While a crowd outside the court chanted “freedom” and “shame”, a judge in Moscow has imprisoned seven out of eight people convicted for “rioting and attacking police” during a protest against President Vladimir Putin in May 2012.
The eighth accused, a woman, was given a suspended sentence.
Outside at least 200 people were detained as police tried to break up a crowd of several hundred who had come to lend their support to the accused. In the crowd were human rights activists, opposition leaders, and two of the recently-freed members of the Pussy Riot group.
“I hope we as citizens are able to find inspiration from understanding that, like in Ukraine, it’s possible to remove Tzars we don’t like. I hope it will have a positive impact on our civil society. But with regard to Putin, it’s clear that this situation troubles and frightens him,” said Nadezhda Tolokonnikova.
Also in the crowd was opposition leader Alexei Navalny, who was detained along with the feminist activists.

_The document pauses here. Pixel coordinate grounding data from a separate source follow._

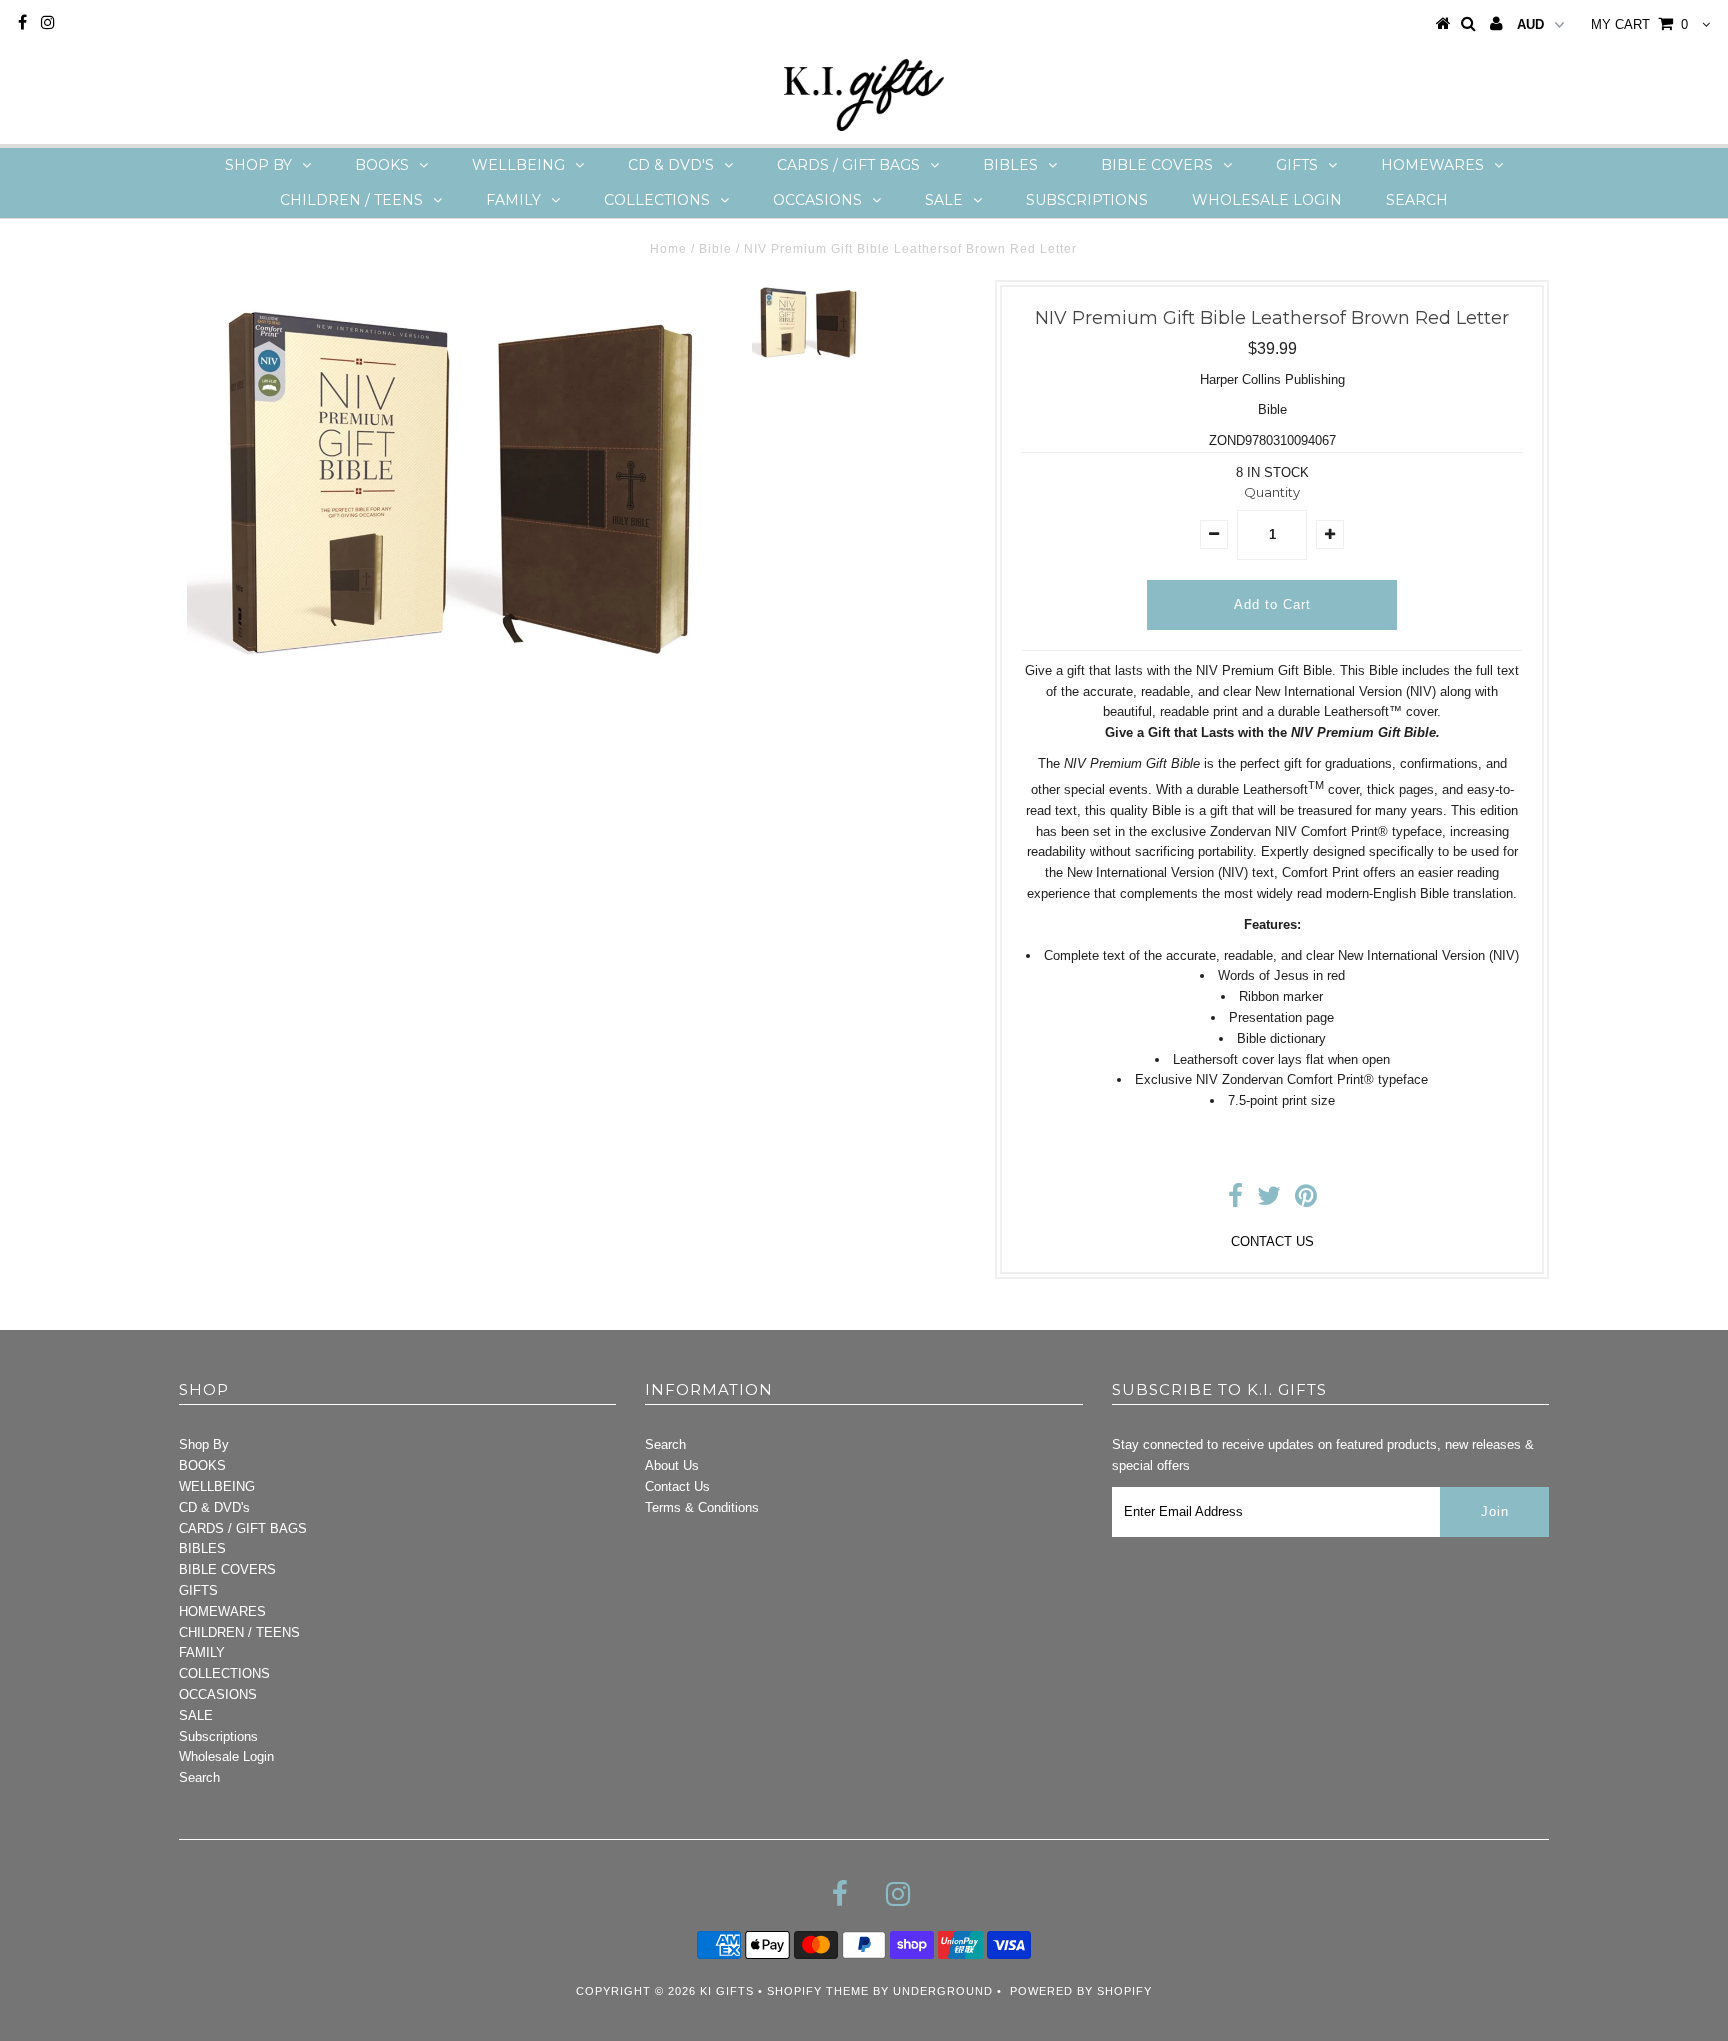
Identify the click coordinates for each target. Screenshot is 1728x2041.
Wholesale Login (1267, 200)
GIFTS (1297, 165)
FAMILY (513, 200)
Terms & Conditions (702, 1507)
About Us (672, 1465)
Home (668, 249)
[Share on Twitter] (1269, 1200)
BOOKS (382, 165)
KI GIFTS (727, 1991)
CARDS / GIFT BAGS (848, 165)
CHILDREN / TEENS (351, 200)
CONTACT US (1272, 1241)
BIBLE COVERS (1157, 165)
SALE (944, 200)
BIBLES (1010, 165)
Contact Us (677, 1486)
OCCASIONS (817, 200)
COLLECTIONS (657, 200)
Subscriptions (1087, 200)
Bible (715, 249)
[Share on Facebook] (1235, 1200)
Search (1417, 200)
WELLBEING (518, 165)
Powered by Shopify (1081, 1991)
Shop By (258, 165)
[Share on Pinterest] (1306, 1200)
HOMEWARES (1432, 165)
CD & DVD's (671, 165)
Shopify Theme (818, 1991)
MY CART (1639, 24)
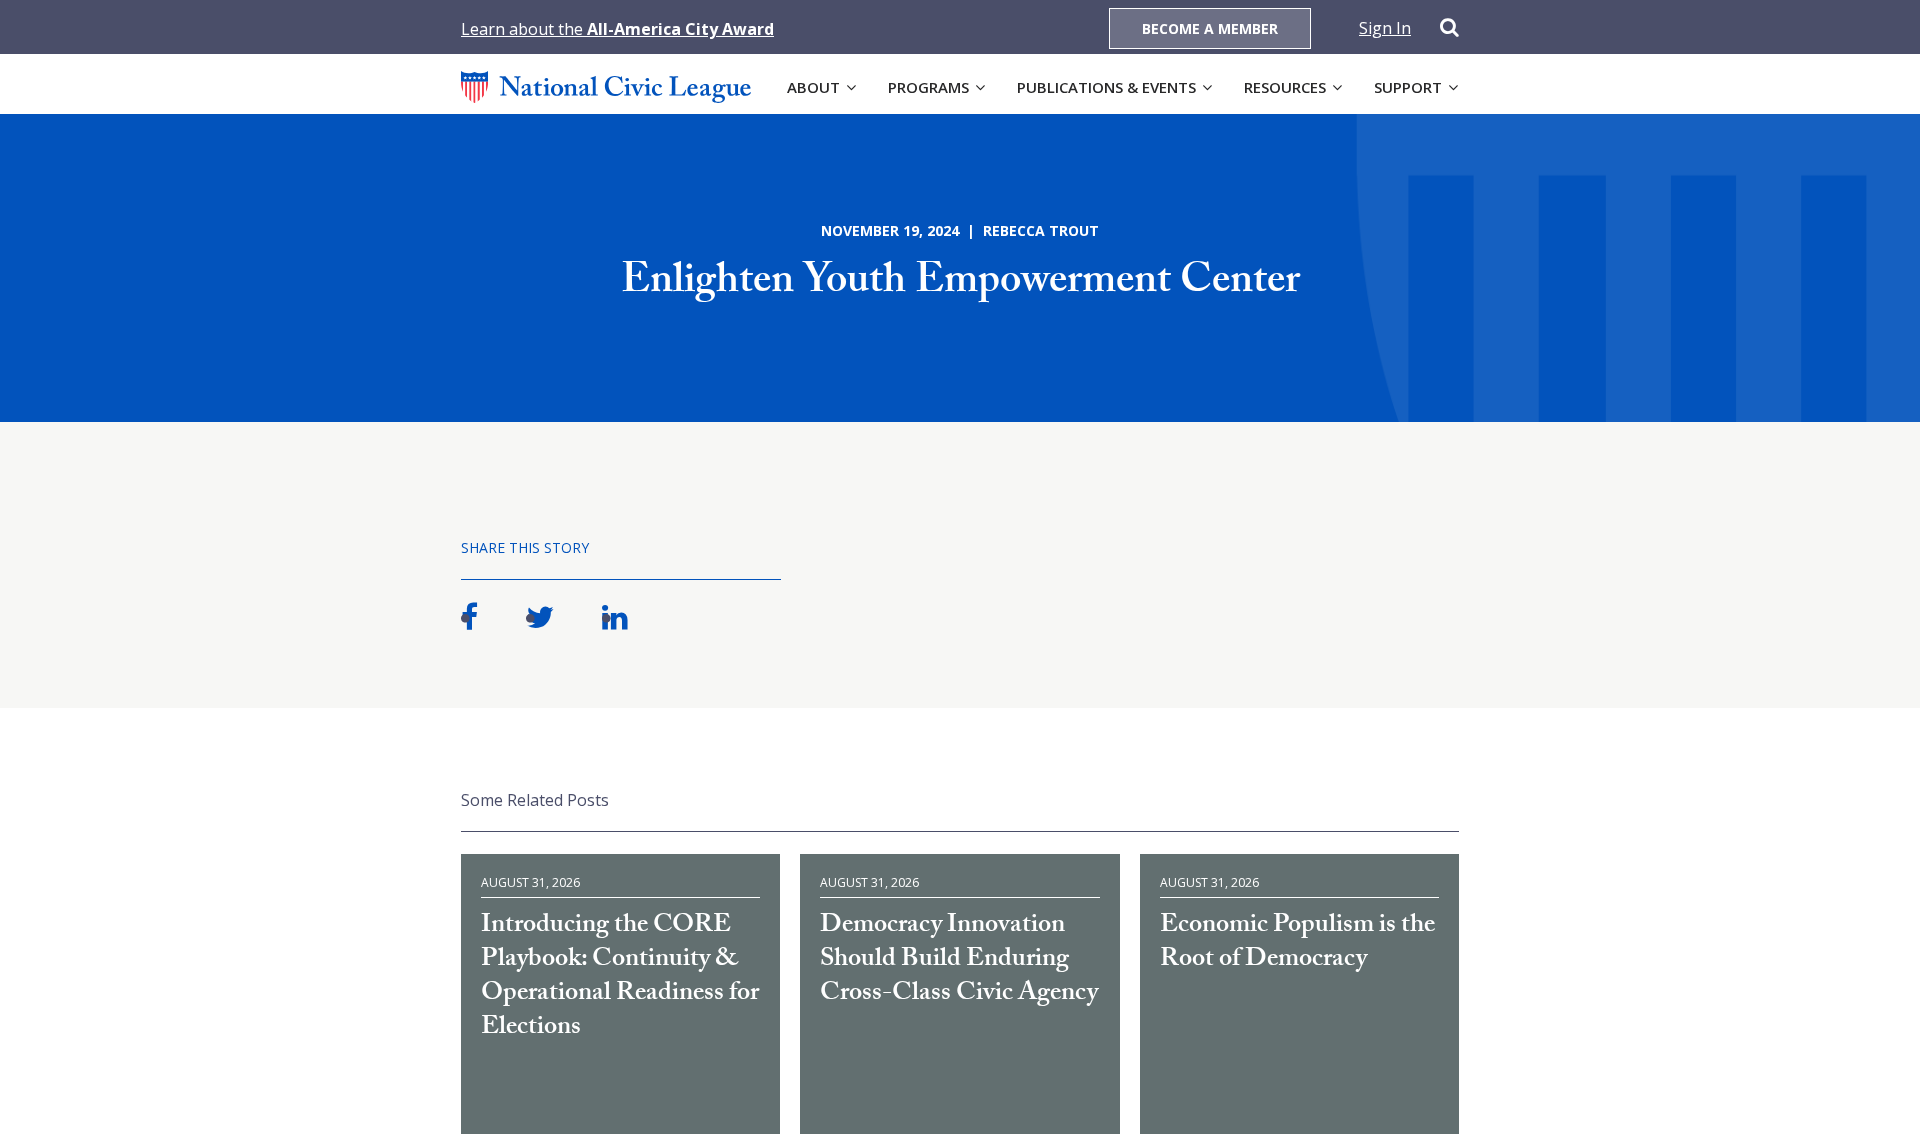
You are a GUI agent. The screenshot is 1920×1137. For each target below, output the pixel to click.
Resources (1285, 87)
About (813, 87)
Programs (928, 87)
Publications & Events (1106, 87)
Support (1408, 87)
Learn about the (617, 29)
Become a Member (1210, 28)
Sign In (1385, 28)
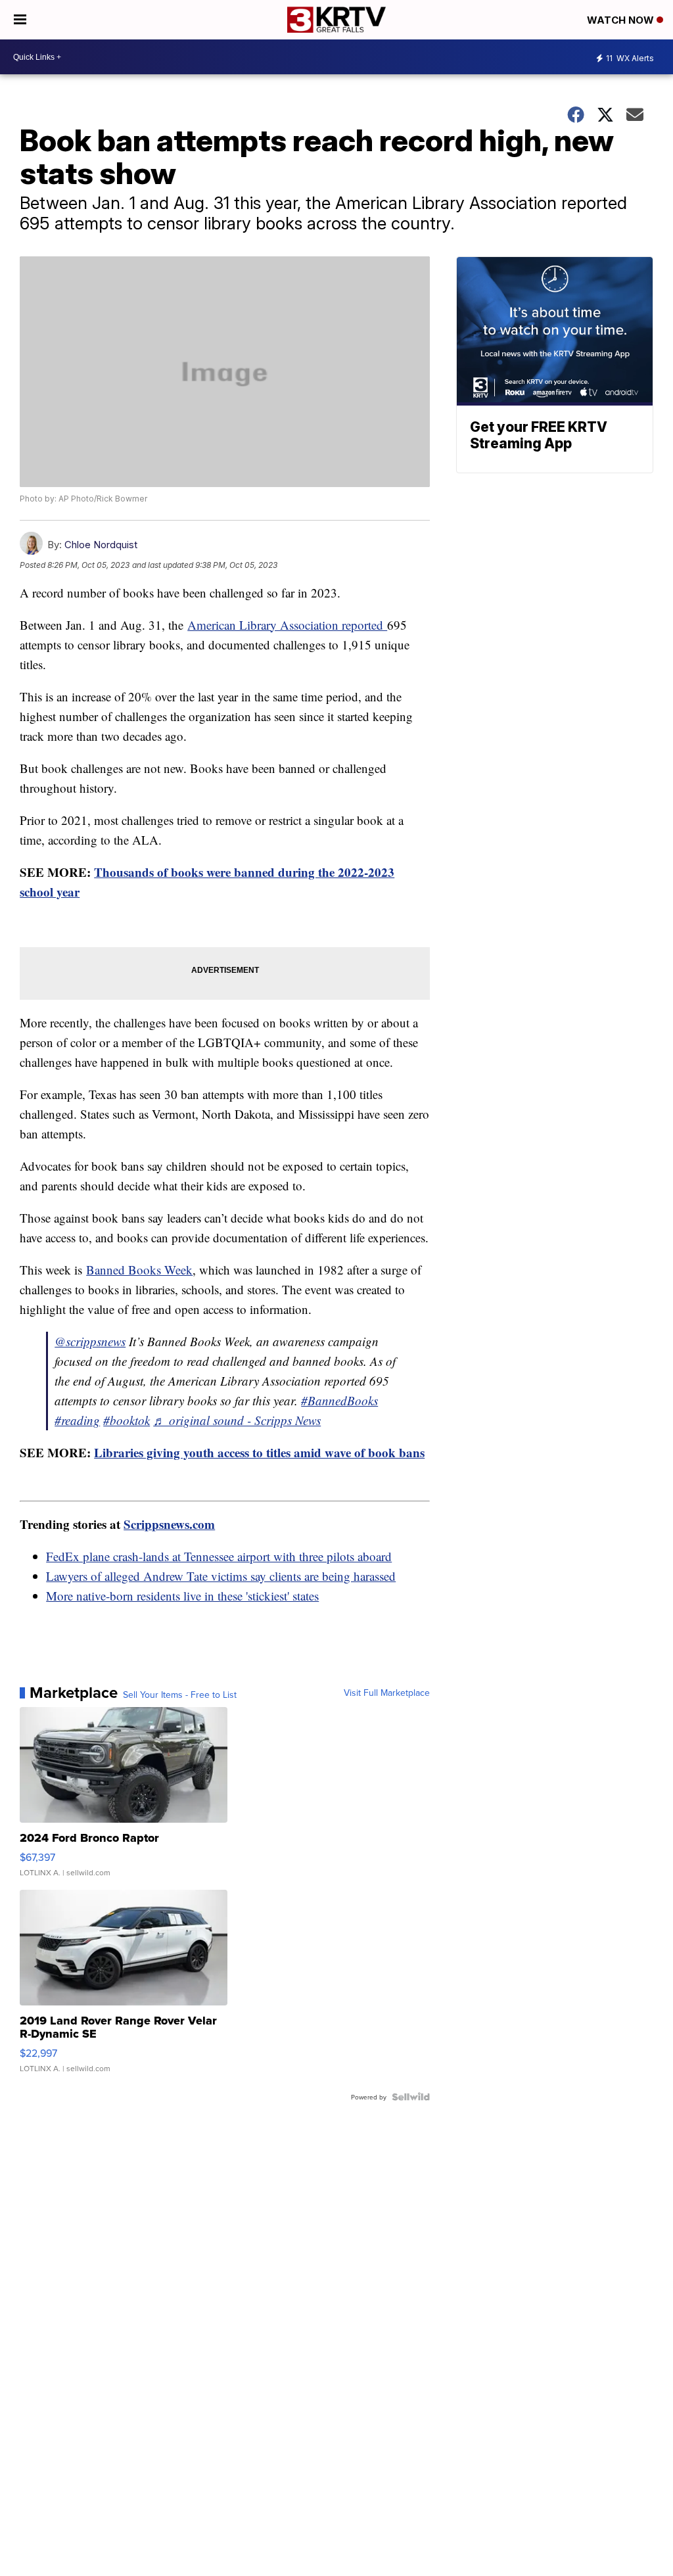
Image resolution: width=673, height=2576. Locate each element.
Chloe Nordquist (100, 544)
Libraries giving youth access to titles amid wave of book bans (259, 1452)
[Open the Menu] (20, 19)
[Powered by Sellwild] (411, 2096)
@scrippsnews (90, 1341)
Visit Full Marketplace (387, 1692)
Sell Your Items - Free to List (180, 1694)
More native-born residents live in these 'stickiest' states (182, 1595)
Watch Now (622, 20)
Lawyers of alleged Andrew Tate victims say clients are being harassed (221, 1576)
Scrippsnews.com (169, 1524)
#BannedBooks (339, 1400)
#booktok (126, 1420)
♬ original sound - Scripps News (237, 1420)
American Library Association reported (287, 625)
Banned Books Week (139, 1269)
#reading (77, 1420)
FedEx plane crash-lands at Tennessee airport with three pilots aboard (219, 1556)
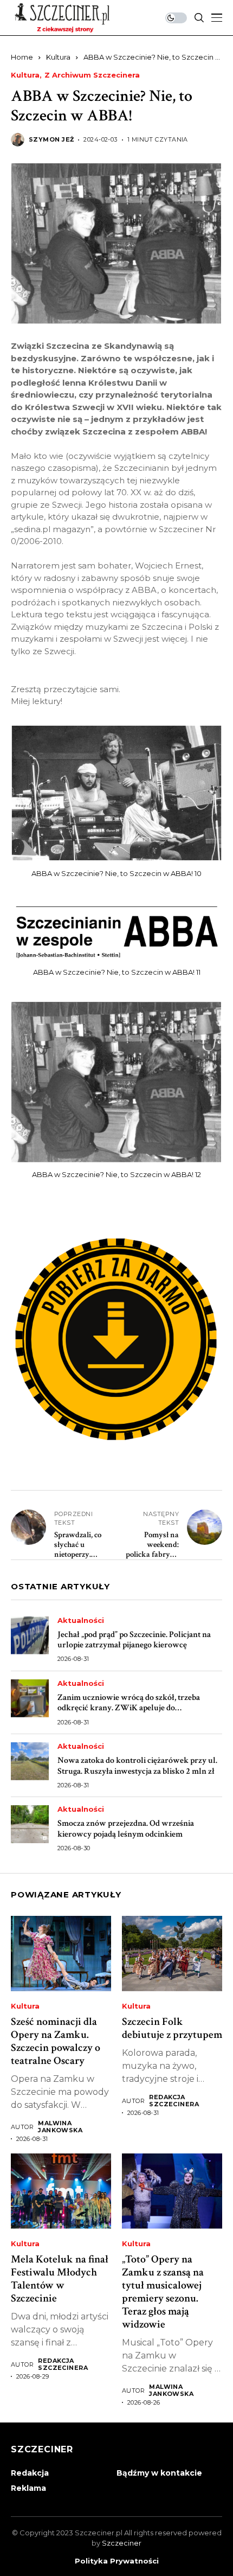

Veteran human rights campaigner and Helsinki group leader Lyudmila Alexeyeva was also present.
“Compared to what’s going on in other countries in the world, can we even call what happened two years ago a mass disturbance? It is, as they say, worse than lies, it’s plain stupidity. Because if we start calling these “mass disturbances”, they might actually start happening,” she said.
The sentences, between two and a half to four years, were shorter than the prosecution had demanded, but that will be of little comfort for those found guilty. Opposition figures have called for a new demonstration in Moscow tonight.